The authors used this data to determine when older adults were given multiple prescriptions in addition to antidepressants and to determine when individuals may have been given drugs with dangerous interactions. The authors also looked at demographic information such as sex, age group, education, marital status, ethnicity, place of residence, etc., to determine if any of this information was predictive of polypharmacy and PIMs.
Overall, 73% of the individuals examined were prescribed multiple medications (using at least five concurrent drugs) and antidepressants. However, some subgroups were more at risk for polypharmacy than others, including older adults (83% in those over 86 years old), people with somatic and psychiatric diagnoses (93% in those with a high comorbidity score), and people with higher numbers of hospital visits (87% in those with three or more somatic hospital contacts within the past year).
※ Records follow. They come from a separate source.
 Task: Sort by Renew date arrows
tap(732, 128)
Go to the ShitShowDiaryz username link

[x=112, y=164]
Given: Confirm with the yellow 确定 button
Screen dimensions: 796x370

Overall, 56% of the individuals examined were prescribed PIMs while taking antidepressants. 33% were prescribed at least one drug that could have dangerous interactions with their antidepressants, and 23% were prescribed more than 1. PIMs were most associated with those of older age (81-85 years old), short or medium educational attainment, widowed/separated/single marital status, rural residence, non-western ethnicity, and somatic hospital visits and diagnoses. The authors note that the prescription of PIMs decreased during the period they examined (2015-2019).
The authors acknowledge several limitations to the current work. First, they defined concurrent medication use as medications with at least a 1-day overlap, which could lead to overestimation. Second, the data they used only indicated that people had filled various prescriptions, not that they had taken the prescribed drugs. Third, the authors had no data on medications administered in hospitals or sold over the counter at pharmacies and so could have missed some instances of polypharmacy and PIMs. Fourth, it was not possible to determine the severity of symptoms in the population examined. There may be significant differences in polypharmacy and PIM based on severity that the current work could not address.
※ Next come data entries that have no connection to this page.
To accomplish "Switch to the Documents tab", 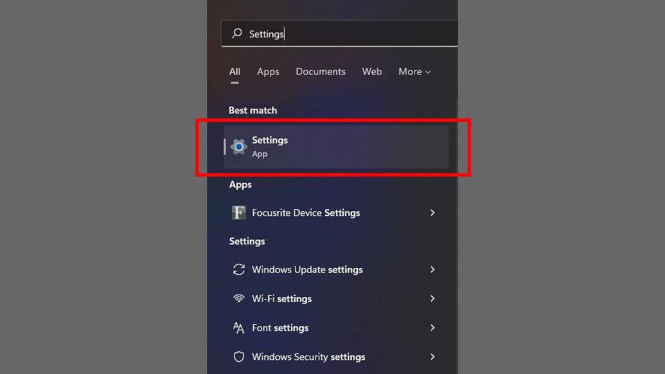I will point(321,71).
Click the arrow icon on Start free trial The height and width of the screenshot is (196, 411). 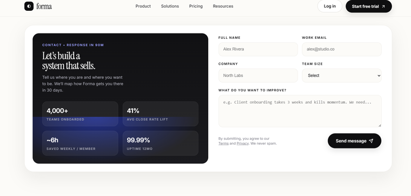click(x=383, y=6)
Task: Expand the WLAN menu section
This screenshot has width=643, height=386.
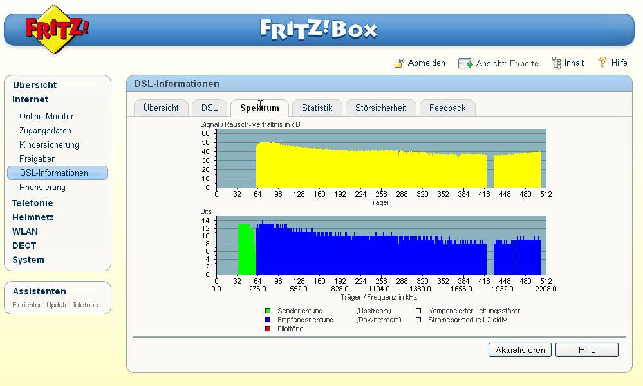Action: pyautogui.click(x=25, y=231)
Lastly, 25% of the population examined in the current study used antidepressants for the first time. First-time users may have significant differences in terms of concurrent medication use, depression treatment, and comorbidities. The present study’s population was overwhelming Danish and white, drastically limiting generalizability to other people.
The authors conclude:
“The high use of polypharmacy and PIMs concurrently with antidepressants primarily reflects the presence of high comorbidity with depression in older adults. However, these markers underline a need for thorough examinations of the medical records of older patients and regular checking of the continued treatment indication and relevance of each medication.“
Other researchers have written about the increase in older adults being prescribed multiple medications simultaneously. This trend is concerning because pharmacies likely miss half of these dangerous drug combinations.
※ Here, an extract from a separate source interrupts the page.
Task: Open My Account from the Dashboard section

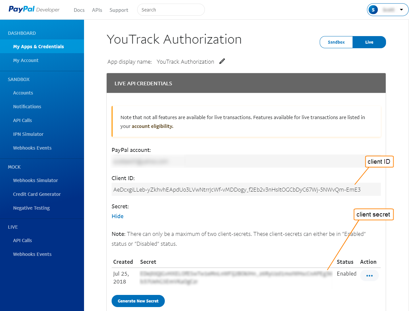Action: 26,60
Researchers have commented on the dangers of polypharmacy and inappropriate medication at length, including that older adults on multiple medications, are more likely to go to the hospital for adverse drug reactions. In addition, research has linked polypharmacy to cognitive decline (especially in elderly patients), neuroleptic malignant syndrome, and premature death.
Ishtiak-Ahmed, O. Köhler-Forsberg, E.L. Mortensen, et al., Concurrent use of polypharmacy and potentially inappropriate medications with antidepressants in older adults: A nationwide descriptive study in Denmark during 2015–2019, General Hospital Psychiatry (2023).